A absurda apresentação dos judeus e do judaísmo como um perigo para a humanidade e os horrores recentes da Shoah forçaram as pessoas a fazer um acerto de contas. Nós escorregamos aqui para o reino espinhoso da conduta pública subjetiva, que exige cautela: aparentemente, um reconhecimento total do ódio aos judeus como um fator independente com raízes profundas na cultura ocidental (o que significa, em última análise, algo presente, consciente e inconscientemente, no atitude cognitiva e emocional de cada indivíduo) exige uma medida de autorreflexão e percepção que é difícil no nível pessoal e talvez impossível na esfera social mais ampla. Obviamente, séculos de ódio aos judeus não podem ser superados por várias décadas de exame da alma (até onde isso aconteceu). Do jeito que está, as pessoas, incluindo acadêmicos eruditos, tendem a um anti-semitismo suave – um que é comparável e adaptável, mesmo negativamente, às categorias sociais e culturais existentes, como racismo, xenofobia, antimodernidade, anti-islamismo, etc. o resultado é “anti-semitismo leve”.
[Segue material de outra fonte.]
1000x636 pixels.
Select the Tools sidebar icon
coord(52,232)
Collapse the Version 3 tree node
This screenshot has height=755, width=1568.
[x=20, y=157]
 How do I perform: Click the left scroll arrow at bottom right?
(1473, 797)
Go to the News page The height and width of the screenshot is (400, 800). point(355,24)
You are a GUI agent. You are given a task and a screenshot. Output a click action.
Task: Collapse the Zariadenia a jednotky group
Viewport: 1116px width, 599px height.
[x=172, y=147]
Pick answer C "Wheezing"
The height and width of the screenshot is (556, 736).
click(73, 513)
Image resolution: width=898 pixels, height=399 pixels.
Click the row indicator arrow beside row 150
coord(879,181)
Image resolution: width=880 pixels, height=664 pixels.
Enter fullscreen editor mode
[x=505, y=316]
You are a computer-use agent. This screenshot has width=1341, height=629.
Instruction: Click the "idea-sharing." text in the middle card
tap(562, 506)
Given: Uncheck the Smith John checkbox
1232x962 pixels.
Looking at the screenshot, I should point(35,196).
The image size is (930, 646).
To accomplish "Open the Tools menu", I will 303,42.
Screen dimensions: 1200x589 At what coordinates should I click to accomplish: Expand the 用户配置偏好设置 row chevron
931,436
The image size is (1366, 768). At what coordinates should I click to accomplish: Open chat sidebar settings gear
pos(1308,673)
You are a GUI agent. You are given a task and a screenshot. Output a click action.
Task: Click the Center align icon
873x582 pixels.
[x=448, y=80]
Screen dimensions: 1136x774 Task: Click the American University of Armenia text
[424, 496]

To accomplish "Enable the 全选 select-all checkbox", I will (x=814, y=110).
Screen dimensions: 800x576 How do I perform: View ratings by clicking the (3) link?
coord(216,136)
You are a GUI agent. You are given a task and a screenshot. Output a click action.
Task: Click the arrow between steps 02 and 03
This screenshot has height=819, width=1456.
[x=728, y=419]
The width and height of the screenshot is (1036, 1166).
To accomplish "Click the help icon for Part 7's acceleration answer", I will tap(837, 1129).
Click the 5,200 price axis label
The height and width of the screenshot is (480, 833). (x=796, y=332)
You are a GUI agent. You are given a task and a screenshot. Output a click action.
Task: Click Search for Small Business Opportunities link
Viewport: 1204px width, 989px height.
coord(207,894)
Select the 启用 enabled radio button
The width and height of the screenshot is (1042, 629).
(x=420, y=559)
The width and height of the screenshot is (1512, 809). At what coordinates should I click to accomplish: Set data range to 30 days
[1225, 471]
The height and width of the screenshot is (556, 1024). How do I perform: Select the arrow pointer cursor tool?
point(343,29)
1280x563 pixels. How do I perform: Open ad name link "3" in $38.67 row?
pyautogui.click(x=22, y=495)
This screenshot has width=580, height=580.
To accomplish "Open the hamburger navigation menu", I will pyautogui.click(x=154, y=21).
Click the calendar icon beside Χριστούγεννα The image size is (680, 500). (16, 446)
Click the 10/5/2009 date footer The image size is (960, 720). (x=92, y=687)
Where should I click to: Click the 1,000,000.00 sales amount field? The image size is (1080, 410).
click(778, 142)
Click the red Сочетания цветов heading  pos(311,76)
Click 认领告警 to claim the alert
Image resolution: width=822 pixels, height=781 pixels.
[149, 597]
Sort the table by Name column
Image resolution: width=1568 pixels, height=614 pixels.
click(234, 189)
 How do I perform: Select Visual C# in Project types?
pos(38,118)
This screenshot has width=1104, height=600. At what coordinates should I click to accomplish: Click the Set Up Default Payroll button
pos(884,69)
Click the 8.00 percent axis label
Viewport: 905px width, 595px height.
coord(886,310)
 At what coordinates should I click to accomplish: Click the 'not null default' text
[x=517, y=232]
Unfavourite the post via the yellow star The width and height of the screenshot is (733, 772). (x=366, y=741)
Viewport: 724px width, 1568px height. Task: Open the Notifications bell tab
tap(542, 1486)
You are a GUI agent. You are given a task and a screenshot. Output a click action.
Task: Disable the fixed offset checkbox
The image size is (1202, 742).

A iniciativa GG 5.3 Weltoffenheit acima mencionada, dirigida contra a resolução BDS 2019 do Bundestag, é um exemplo da abordagem “anti-semitismo leve”. Normalmente, a declaração mistura anti-semitismo, racismo, extremismo e fundamentalismo. O principal argumento – que “as acusações de anti-semitismo estão sendo mal utilizadas para afastar vozes importantes e distorcer posições críticas” – é uma indicação clara de confusão entre dois assuntos diferentes, anti-israelismo e crítica a Israel. A confusão dos dois é o resultado da não aceitação da abordagem histórica do ódio aos judeus entre aqueles que traficam com “anti-semitismo light”.

A posição histórica, que explica a judeofobia como um fenômeno em evolução, considera o anti-israelismo uma expressão importante do anti-semitismo contemporâneo. Isso não tem nada a ver com críticas às posições tomadas pelo governo de Israel. As políticas israelenses são criticadas todos os dias, inclusive no próprio Israel. Mas se opor à própria existência do estado judeu, ou exigir sua abolição ou “transformação”, é ódio aos judeus em uma nova roupagem.

O que moveu os signatários da declaração acima? Para usar um americanismo, “O que os faz funcionar”? O ódio aos judeus não parece ser o elemento impulsionador. Sua compreensão do anti-semitismo parece tão limitada quanto a que pretendiam criticar.

“Antisemitism-lite” gera material para artigos longos, declarações ruidosas, grandes conferências e programas de pesquisa bem dotados. O resultado é que isso afasta o ódio real aos judeus, que está muito vivo e perigoso como sempre. Recentemente, um professor alemão que se descreve como um humanista escreveu à Embaixada de Israel em Berlim que “Israel é uma anomalia e deve ser dissolvido pacificamente, para o bem de todos nós”.

O lado assustador da Judeofobia – sua dimensão eterna, adaptabilidade às circunstâncias modernas e vitalidade maligna nas sombras da “cultura” ocidental – está oculto sob uma camada de chavões “corretos”.

Considered with clear eyes, “antisemitism-lite” is an expression of the intellectual disarray the topic that currently exists among many Germans (and Europeans). It is high time to reconsider such attitudes. Antisemitism continues as much as ever, and there is nothing “lite” about it.